Dell’Utri, a differenza dei primi giorni, racconta il deputato Palmizio, ha ormai accettato l’idea di dover trascorre in carcere qualche anno della sua vita. Ha una richiesta però: “Vuole alcuni libri su cui studiare. Il regolamento del penitenziario gli impedisce di avere in cella più di due libri alla volta. Per questo lui è molto arrabbiato: se non gli danno i libri dice che smetterà di mangiare”. Massimo Palmizio era già andato dall’ex senatore la scorsa settimana e assicura di ritornarci una volta a settimana: “lui farebbe lo stesso per me.” “Prima – racconta – lo avevo visto molto dimagrito, ora è molto più combattivo nel senso che si è reso conto e non ha paura a scontare la pena. Ora vuole concentrarsi sulla traduzione di alcuni testi dal francese e per questo ha chiesto un dizionario. Secondo il regolamento, il vocabolario è considerato come un libro”. La questione “libri” sarà oggetto di un’interrogazione parlamentare. “Voglio intervenire – continua Palmizio – non solo per lui, ma per tutti i detenuti. Inoltre ho scoperto che per legge le infermerie devono essere climatizzate. A Parma questo non avviene”. E anche il problema dei “climatizzatori” verrà portata in Parlamento. “Dell’Utri sarebbe disponibile a rinunciare alla tv, – conclude il deputato – all’ora di socialità diurna pur di riavere i suoi libri.

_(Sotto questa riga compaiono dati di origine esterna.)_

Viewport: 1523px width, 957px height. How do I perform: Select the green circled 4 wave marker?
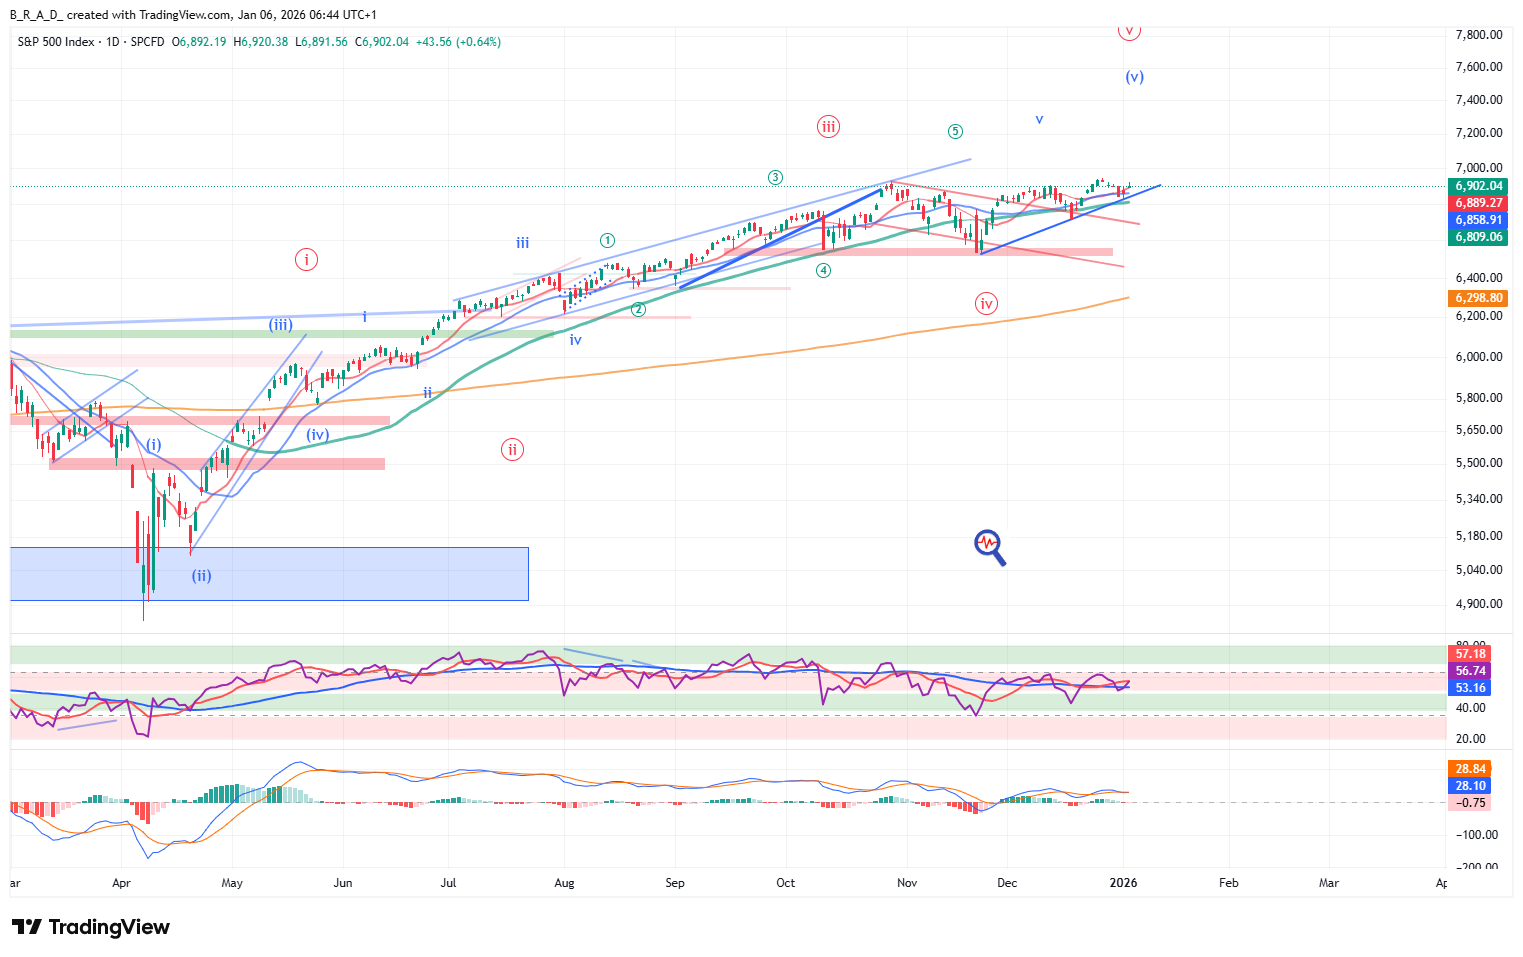click(823, 271)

Se non ci riesce, farà lo sciopero della fame”.
E così mentre l’ex senatore dietro le sbarre cerca un modo per affrontare giorni interminabili, il fratello Alberto e i suoi affari finiscono nel mirino della Procura di Roma. Ma l’indagine, condotta con attenzione dai pm, è tenuta sotto stretto riserbo.